INPUT:
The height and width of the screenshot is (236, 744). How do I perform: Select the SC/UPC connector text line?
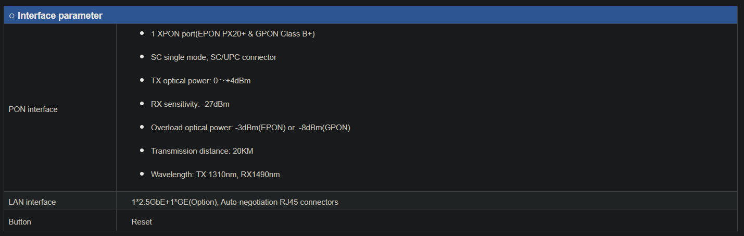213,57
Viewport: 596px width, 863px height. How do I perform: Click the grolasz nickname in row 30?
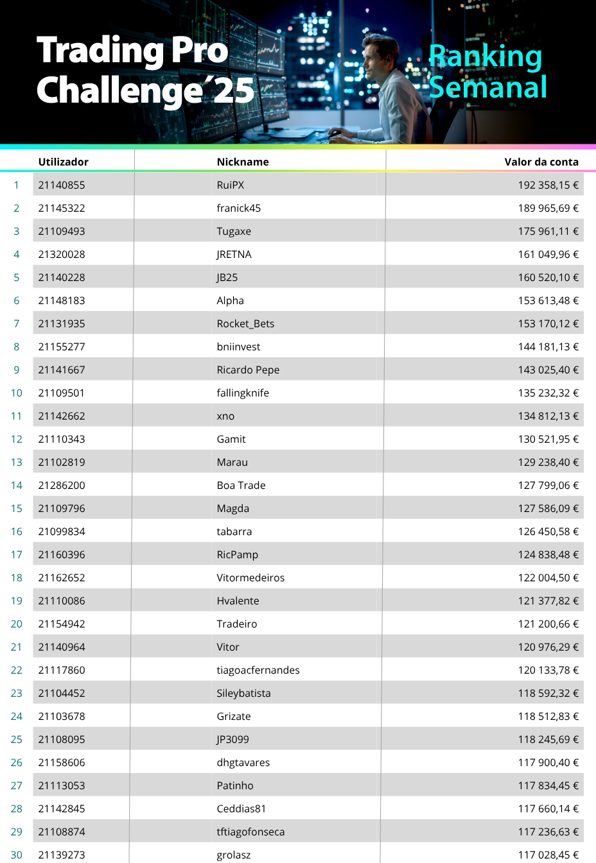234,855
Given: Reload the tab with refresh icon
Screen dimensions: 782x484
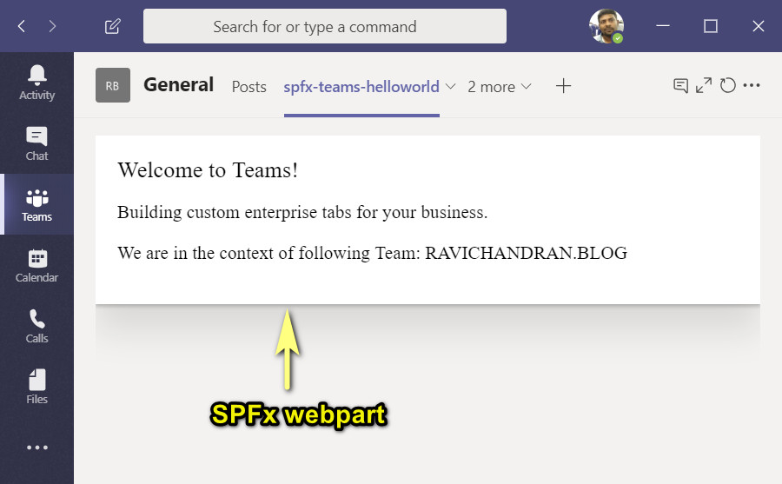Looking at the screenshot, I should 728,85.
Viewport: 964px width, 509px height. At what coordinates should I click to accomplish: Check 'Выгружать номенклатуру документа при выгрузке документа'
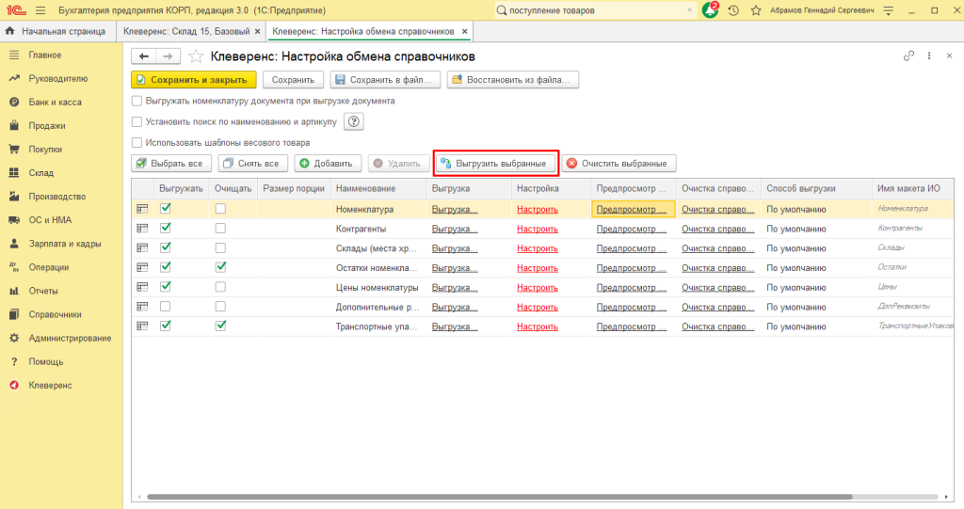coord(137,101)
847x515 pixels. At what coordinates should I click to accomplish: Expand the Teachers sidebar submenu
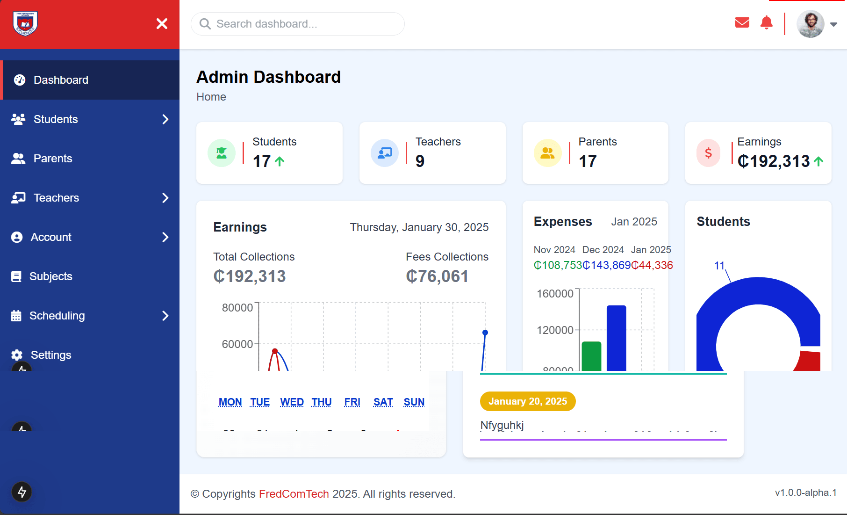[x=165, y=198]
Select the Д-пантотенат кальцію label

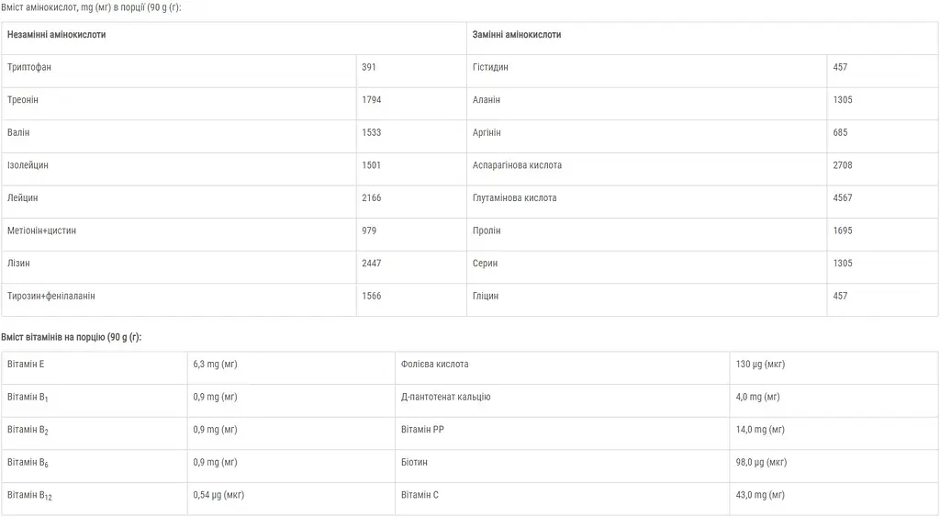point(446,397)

--

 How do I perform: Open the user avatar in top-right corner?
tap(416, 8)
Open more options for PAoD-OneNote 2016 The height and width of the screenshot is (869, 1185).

...

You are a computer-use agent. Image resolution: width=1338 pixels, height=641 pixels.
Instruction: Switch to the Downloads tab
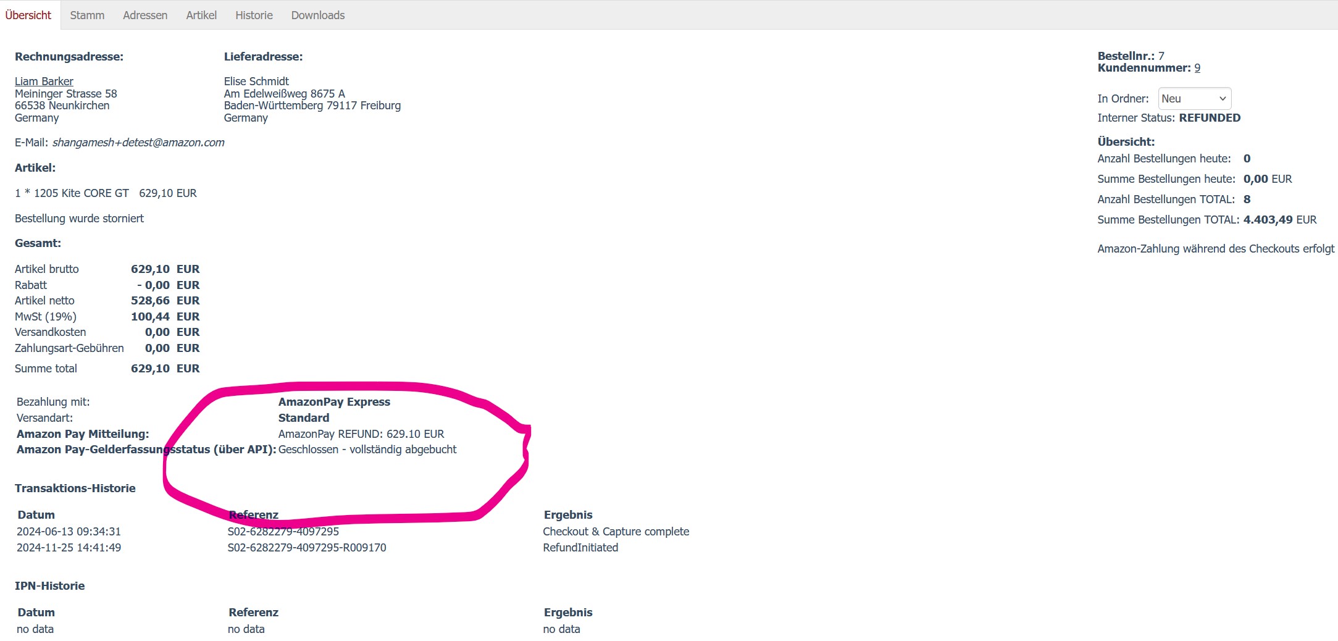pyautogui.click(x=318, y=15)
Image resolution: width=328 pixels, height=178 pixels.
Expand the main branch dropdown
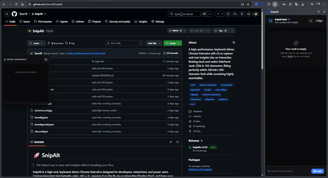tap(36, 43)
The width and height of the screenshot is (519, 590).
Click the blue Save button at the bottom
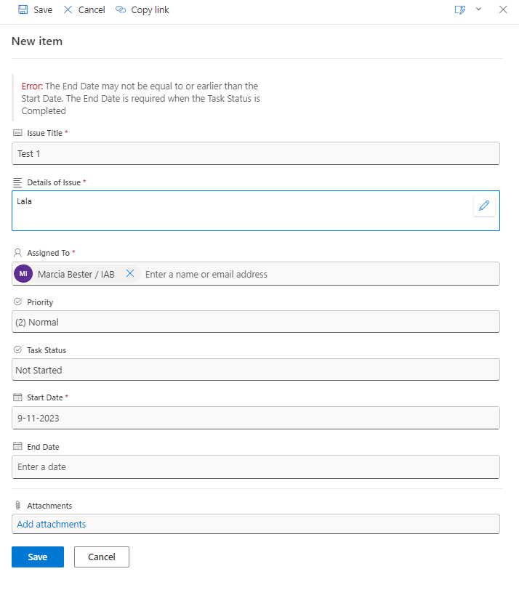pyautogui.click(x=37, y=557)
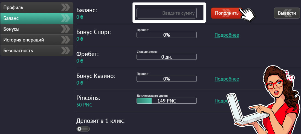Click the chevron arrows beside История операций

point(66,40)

WHAT IS REQUIRED:
Within the entries, how many lines contain the word "Image"? Answer with a number alone.

TASK ANSWER:
2